**MATERIAL PROVIDED**

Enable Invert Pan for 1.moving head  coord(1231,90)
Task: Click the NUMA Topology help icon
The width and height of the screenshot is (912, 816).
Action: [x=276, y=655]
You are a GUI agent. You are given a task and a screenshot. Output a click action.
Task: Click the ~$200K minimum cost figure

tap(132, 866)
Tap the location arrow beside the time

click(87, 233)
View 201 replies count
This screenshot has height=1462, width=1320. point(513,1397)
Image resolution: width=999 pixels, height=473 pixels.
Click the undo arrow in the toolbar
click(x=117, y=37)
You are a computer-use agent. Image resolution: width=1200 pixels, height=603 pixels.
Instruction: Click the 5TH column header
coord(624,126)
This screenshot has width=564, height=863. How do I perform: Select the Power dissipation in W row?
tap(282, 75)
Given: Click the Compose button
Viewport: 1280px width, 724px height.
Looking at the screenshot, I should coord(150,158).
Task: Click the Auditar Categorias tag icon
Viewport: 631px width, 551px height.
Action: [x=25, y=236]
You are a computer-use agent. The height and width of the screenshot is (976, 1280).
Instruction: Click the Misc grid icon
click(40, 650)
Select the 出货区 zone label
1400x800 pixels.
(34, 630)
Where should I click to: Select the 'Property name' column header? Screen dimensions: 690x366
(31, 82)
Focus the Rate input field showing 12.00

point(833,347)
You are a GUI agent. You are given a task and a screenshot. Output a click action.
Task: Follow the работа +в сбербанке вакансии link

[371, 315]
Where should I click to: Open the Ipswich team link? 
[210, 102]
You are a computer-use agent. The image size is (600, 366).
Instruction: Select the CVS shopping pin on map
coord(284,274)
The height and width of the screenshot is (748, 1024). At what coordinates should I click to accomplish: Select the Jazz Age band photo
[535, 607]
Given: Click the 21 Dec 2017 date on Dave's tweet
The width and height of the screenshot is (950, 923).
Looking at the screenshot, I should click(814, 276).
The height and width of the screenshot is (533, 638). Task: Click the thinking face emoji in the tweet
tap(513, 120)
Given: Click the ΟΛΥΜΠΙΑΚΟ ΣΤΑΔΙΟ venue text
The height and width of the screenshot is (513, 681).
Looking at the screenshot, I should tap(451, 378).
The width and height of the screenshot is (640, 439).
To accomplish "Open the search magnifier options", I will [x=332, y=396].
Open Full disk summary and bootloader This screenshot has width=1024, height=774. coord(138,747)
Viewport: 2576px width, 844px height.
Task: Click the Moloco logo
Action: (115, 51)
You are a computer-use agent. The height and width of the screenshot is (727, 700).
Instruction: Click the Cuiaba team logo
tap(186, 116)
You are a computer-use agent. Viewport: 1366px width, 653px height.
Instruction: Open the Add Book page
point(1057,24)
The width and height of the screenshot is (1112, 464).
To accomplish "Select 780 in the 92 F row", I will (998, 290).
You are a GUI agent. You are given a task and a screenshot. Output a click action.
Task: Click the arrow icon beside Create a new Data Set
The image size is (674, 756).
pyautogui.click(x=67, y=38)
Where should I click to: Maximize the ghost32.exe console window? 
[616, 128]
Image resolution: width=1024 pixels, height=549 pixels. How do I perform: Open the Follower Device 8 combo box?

**WHAT IS BEING ASKED**
Your response should be the exact lines running from the one with "You are a computer-use agent. Viewport: 1366px" to the final line of the material above.

**RESPONSE TO THIS EXERCISE**
You are a computer-use agent. Viewport: 1366px width, 653px height.
Instruction: Open the Add Book page
point(1057,24)
The width and height of the screenshot is (1112, 464).
To accomplish "Select 780 in the 92 F row", I will (998, 290).
You are a GUI agent. You are given a task and a screenshot. Output a click action.
Task: Click the arrow icon beside Create a new Data Set
The image size is (674, 756).
pyautogui.click(x=67, y=38)
Where should I click to: Maximize the ghost32.exe console window? 
[616, 128]
Image resolution: width=1024 pixels, height=549 pixels. How do I perform: Open the Follower Device 8 combo box?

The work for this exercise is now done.